This day in 1933, America had the good sense to decriminalize booze. The 21st amendment to the Constitution was ratified, nullifying the 18th amendment.
Three weeks after his inauguration, President Franklin D. Roosevelt signed the Cullen-Harrison Act, legalizing the sale of beer and wine with the alcohol content of 3.2%. The “3.2% Beer Act,” as it was known, went into effect April 7 (which is now celebrated as National Beer Day) and was the beginning of the end of Prohibition.

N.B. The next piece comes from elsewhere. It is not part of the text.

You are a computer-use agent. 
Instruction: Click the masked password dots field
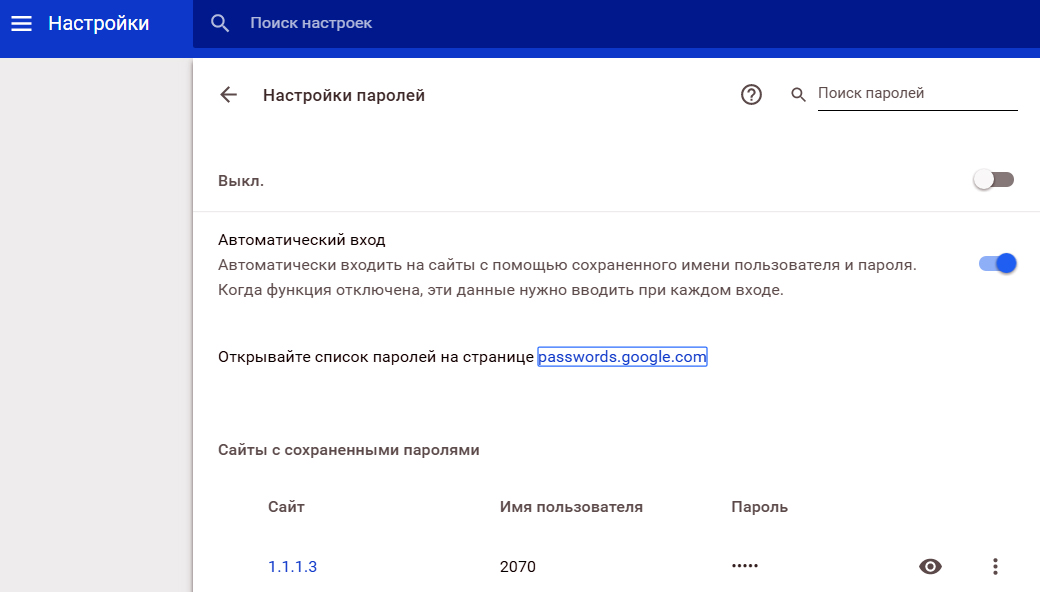pos(745,567)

The legal reintroduction of alcohol received a hero’s welcome:
At 12:01 a.m. on April 7, 1933, sirens, fire alarms and train whistles shrieked. In Chicago, harried bartenders scrambled to serve crowds that stood 12 deep. At Pabst Brewing Co. in Milwaukee, thousands of onlookers cheered as company employees hoisted barrels and crates onto trucks. About 800 people stood in the rain outside the White House, watching as a man hopped out of his vehicle and unloaded two cases of beer. Secret Service agents accepted the goods, a gift for the chief executive from one of the nation’s brewers. “President Roosevelt,” read a sign on the side of the truck, “the first real beer is yours.”

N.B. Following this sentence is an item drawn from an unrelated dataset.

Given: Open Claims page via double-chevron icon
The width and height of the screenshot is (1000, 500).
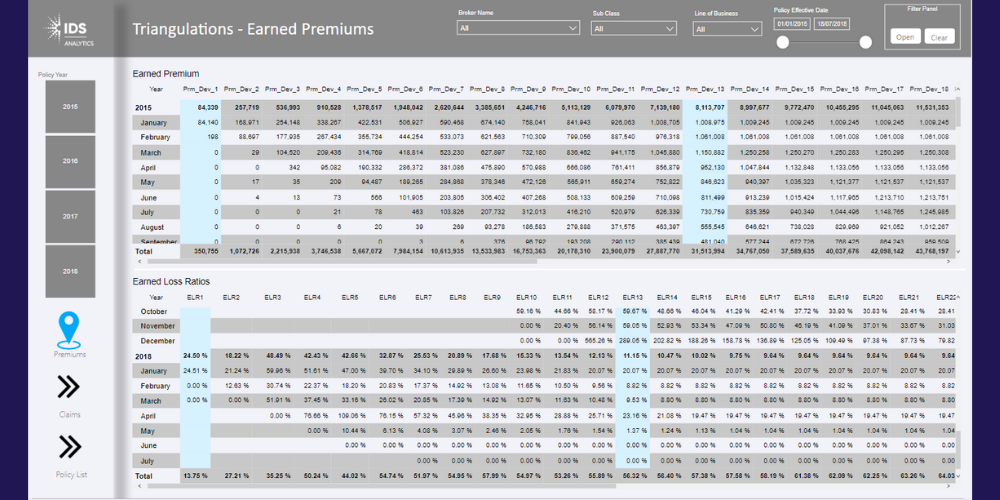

Prohibition was one of the progressive movement’s biggest successes. One that prompted the rise of organized crime and expansion of the IRS (see Bureau of Prohibition), and eventually stock car racing.
Anytime I think U.S. politics couldn’t possible get any wilder, I remember we voluntarily outlawed booze for over a decade. It could always be worse.
Cheers to you, 21st amendment. Long may you reign.